__WHAT TO PRODUCE__.
Repeat the entries beneath in their entirety, precisely as given.

(GIVEN DATA)

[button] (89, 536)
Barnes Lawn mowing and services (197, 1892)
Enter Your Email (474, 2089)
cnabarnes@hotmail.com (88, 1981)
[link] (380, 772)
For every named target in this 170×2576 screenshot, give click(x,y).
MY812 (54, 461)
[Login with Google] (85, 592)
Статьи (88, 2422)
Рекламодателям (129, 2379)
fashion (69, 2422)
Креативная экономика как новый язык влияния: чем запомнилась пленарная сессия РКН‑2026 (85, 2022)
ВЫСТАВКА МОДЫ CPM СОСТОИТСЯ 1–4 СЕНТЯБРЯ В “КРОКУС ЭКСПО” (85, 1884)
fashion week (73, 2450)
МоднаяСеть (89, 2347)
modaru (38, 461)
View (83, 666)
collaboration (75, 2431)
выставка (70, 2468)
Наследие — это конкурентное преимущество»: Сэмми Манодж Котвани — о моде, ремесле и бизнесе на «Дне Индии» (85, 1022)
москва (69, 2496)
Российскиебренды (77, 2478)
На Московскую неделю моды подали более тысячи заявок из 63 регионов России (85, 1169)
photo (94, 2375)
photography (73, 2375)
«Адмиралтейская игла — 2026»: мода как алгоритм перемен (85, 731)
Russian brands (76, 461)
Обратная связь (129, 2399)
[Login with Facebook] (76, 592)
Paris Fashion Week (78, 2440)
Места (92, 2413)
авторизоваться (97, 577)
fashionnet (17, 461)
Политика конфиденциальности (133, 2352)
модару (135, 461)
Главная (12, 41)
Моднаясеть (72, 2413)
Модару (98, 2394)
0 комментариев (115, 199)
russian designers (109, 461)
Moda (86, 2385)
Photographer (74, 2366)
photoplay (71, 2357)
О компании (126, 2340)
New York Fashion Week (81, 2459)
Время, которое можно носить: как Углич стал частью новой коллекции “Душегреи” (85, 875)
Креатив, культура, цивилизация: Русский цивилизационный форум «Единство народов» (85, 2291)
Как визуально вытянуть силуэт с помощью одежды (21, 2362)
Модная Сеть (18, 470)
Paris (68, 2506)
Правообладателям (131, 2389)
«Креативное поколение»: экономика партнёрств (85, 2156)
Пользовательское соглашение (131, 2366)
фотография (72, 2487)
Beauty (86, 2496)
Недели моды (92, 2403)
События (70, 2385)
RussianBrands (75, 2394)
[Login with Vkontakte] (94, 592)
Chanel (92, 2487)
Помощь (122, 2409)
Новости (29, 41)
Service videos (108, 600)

(End GIVEN DATA)

__ANSWER SPACE__.
[button] (89, 536)
Barnes Lawn mowing and services (197, 1892)
Enter Your Email (474, 2089)
cnabarnes@hotmail.com (88, 1981)
[link] (380, 772)
For every named target in this 170×2576 screenshot, give click(x,y).
MY812 (54, 461)
[Login with Google] (85, 592)
Статьи (88, 2422)
Рекламодателям (129, 2379)
fashion (69, 2422)
Креативная экономика как новый язык влияния: чем запомнилась пленарная сессия РКН‑2026 (85, 2022)
ВЫСТАВКА МОДЫ CPM СОСТОИТСЯ 1–4 СЕНТЯБРЯ В “КРОКУС ЭКСПО” (85, 1884)
fashion week (73, 2450)
МоднаяСеть (89, 2347)
modaru (38, 461)
View (83, 666)
collaboration (75, 2431)
выставка (70, 2468)
Наследие — это конкурентное преимущество»: Сэмми Манодж Котвани — о моде, ремесле и бизнесе на «Дне Индии» (85, 1022)
москва (69, 2496)
Российскиебренды (77, 2478)
На Московскую неделю моды подали более тысячи заявок из 63 регионов России (85, 1169)
photo (94, 2375)
photography (73, 2375)
«Адмиралтейская игла — 2026»: мода как алгоритм перемен (85, 731)
Russian brands (76, 461)
Обратная связь (129, 2399)
[Login with Facebook] (76, 592)
Paris Fashion Week (78, 2440)
Места (92, 2413)
авторизоваться (97, 577)
fashionnet (17, 461)
Политика конфиденциальности (133, 2352)
модару (135, 461)
Главная (12, 41)
Моднаясеть (72, 2413)
Модару (98, 2394)
0 комментариев (115, 199)
russian designers (109, 461)
Moda (86, 2385)
Photographer (74, 2366)
photoplay (71, 2357)
О компании (126, 2340)
New York Fashion Week (81, 2459)
Время, которое можно носить: как Углич стал частью новой коллекции “Душегреи” (85, 875)
Креатив, культура, цивилизация: Русский цивилизационный форум «Единство народов» (85, 2291)
Как визуально вытянуть силуэт с помощью одежды (21, 2362)
Модная Сеть (18, 470)
Paris (68, 2506)
Правообладателям (131, 2389)
«Креативное поколение»: экономика партнёрств (85, 2156)
Пользовательское соглашение (131, 2366)
фотография (72, 2487)
Beauty (86, 2496)
Недели моды (92, 2403)
События (70, 2385)
RussianBrands (75, 2394)
[Login with Vkontakte] (94, 592)
Chanel (92, 2487)
Помощь (122, 2409)
Новости (29, 41)
Service videos (108, 600)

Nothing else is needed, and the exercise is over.